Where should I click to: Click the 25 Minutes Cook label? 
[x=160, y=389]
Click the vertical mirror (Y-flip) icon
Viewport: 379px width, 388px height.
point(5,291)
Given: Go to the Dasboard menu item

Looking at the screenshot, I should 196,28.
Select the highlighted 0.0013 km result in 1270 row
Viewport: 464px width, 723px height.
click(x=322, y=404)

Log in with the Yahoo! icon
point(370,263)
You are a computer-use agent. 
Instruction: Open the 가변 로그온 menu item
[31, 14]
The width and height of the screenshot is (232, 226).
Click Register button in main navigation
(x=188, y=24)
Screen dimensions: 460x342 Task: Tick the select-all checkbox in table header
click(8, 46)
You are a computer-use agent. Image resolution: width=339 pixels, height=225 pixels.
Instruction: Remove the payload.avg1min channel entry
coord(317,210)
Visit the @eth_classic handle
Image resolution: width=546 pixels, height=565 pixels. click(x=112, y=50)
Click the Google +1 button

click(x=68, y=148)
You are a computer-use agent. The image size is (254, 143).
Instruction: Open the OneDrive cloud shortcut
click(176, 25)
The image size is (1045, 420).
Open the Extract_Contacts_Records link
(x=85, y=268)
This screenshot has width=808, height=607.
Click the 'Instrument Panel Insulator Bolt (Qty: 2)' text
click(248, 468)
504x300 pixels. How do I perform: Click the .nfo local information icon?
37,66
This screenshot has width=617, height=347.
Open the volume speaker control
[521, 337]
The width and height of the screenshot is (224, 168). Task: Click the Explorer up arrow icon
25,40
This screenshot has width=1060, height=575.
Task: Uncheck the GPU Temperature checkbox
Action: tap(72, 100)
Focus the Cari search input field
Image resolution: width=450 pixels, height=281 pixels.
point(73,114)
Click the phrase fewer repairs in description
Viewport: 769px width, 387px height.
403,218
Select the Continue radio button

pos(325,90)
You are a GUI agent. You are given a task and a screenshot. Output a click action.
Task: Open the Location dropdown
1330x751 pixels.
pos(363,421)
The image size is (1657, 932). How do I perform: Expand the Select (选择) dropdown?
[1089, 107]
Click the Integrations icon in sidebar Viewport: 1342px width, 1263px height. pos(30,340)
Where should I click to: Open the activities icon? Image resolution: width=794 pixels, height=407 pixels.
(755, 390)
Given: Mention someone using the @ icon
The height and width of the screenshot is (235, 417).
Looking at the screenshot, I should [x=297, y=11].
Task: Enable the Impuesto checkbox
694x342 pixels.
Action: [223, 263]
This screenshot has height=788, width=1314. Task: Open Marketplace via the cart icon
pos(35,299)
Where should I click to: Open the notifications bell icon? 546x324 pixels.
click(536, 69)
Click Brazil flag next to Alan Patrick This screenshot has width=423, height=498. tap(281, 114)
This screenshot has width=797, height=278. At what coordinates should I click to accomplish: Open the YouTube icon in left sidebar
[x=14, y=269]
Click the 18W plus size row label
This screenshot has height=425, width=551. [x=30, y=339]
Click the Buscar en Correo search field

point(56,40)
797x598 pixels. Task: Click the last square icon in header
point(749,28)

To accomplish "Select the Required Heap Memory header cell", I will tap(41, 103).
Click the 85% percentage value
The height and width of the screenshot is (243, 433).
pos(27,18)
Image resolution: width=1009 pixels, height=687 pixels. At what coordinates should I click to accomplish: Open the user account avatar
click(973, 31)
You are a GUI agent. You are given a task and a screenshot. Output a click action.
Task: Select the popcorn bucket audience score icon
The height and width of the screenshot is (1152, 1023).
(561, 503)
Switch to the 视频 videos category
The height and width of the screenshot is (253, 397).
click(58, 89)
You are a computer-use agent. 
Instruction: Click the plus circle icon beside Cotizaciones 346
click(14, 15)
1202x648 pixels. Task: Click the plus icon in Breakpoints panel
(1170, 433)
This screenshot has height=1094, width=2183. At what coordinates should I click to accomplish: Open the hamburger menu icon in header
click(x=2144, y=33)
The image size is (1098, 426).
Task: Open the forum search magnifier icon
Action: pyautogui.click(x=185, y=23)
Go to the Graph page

----------

## PROBLEM STATEMENT
Reproduce the listing above line for line, with no changes to wording, spacing, or punctuation.

## THE RESPONSE
Where should I click to: Click the 25 Minutes Cook label? 
[x=160, y=389]
Click the vertical mirror (Y-flip) icon
Viewport: 379px width, 388px height.
point(5,291)
Given: Go to the Dasboard menu item

Looking at the screenshot, I should 196,28.
Select the highlighted 0.0013 km result in 1270 row
Viewport: 464px width, 723px height.
click(x=322, y=404)

Log in with the Yahoo! icon
point(370,263)
You are a computer-use agent. 
Instruction: Open the 가변 로그온 menu item
[31, 14]
The width and height of the screenshot is (232, 226).
Click Register button in main navigation
(x=188, y=24)
Screen dimensions: 460x342 Task: Tick the select-all checkbox in table header
click(8, 46)
You are a computer-use agent. Image resolution: width=339 pixels, height=225 pixels.
Instruction: Remove the payload.avg1min channel entry
coord(317,210)
Visit the @eth_classic handle
Image resolution: width=546 pixels, height=565 pixels. click(x=112, y=50)
Click the Google +1 button

click(x=68, y=148)
You are a computer-use agent. The image size is (254, 143).
Instruction: Open the OneDrive cloud shortcut
click(176, 25)
The image size is (1045, 420).
Open the Extract_Contacts_Records link
(x=85, y=268)
This screenshot has width=808, height=607.
Click the 'Instrument Panel Insulator Bolt (Qty: 2)' text
click(248, 468)
504x300 pixels. How do I perform: Click the .nfo local information icon?
37,66
This screenshot has width=617, height=347.
Open the volume speaker control
[521, 337]
The width and height of the screenshot is (224, 168). Task: Click the Explorer up arrow icon
25,40
This screenshot has width=1060, height=575.
Task: Uncheck the GPU Temperature checkbox
Action: tap(72, 100)
Focus the Cari search input field
Image resolution: width=450 pixels, height=281 pixels.
point(73,114)
Click the phrase fewer repairs in description
Viewport: 769px width, 387px height.
403,218
Select the Continue radio button

pos(325,90)
You are a GUI agent. You are given a task and a screenshot. Output a click action.
Task: Open the Location dropdown
1330x751 pixels.
pos(363,421)
The image size is (1657, 932). How do I perform: Expand the Select (选择) dropdown?
[1089, 107]
Click the Integrations icon in sidebar Viewport: 1342px width, 1263px height. pos(30,340)
Where should I click to: Open the activities icon? Image resolution: width=794 pixels, height=407 pixels.
(755, 390)
Given: Mention someone using the @ icon
The height and width of the screenshot is (235, 417).
Looking at the screenshot, I should [x=297, y=11].
Task: Enable the Impuesto checkbox
694x342 pixels.
Action: [223, 263]
This screenshot has height=788, width=1314. Task: Open Marketplace via the cart icon
pos(35,299)
Where should I click to: Open the notifications bell icon? 546x324 pixels.
click(536, 69)
Click Brazil flag next to Alan Patrick This screenshot has width=423, height=498. tap(281, 114)
This screenshot has width=797, height=278. At what coordinates should I click to accomplish: Open the YouTube icon in left sidebar
[x=14, y=269]
Click the 18W plus size row label
This screenshot has height=425, width=551. [x=30, y=339]
Click the Buscar en Correo search field

point(56,40)
797x598 pixels. Task: Click the last square icon in header
point(749,28)

To accomplish "Select the Required Heap Memory header cell", I will tap(41, 103).
Click the 85% percentage value
The height and width of the screenshot is (243, 433).
pos(27,18)
Image resolution: width=1009 pixels, height=687 pixels. At what coordinates should I click to accomplish: Open the user account avatar
click(973, 31)
You are a GUI agent. You are given a task and a screenshot. Output a click action.
Task: Select the popcorn bucket audience score icon
The height and width of the screenshot is (1152, 1023).
(561, 503)
Switch to the 视频 videos category
The height and width of the screenshot is (253, 397).
click(58, 89)
You are a computer-use agent. 
Instruction: Click the plus circle icon beside Cotizaciones 346
click(14, 15)
1202x648 pixels. Task: Click the plus icon in Breakpoints panel
(1170, 433)
This screenshot has height=1094, width=2183. At what coordinates should I click to accomplish: Open the hamburger menu icon in header
click(x=2144, y=33)
The image size is (1098, 426).
Task: Open the forum search magnifier icon
Action: pyautogui.click(x=185, y=23)
Go to the Graph page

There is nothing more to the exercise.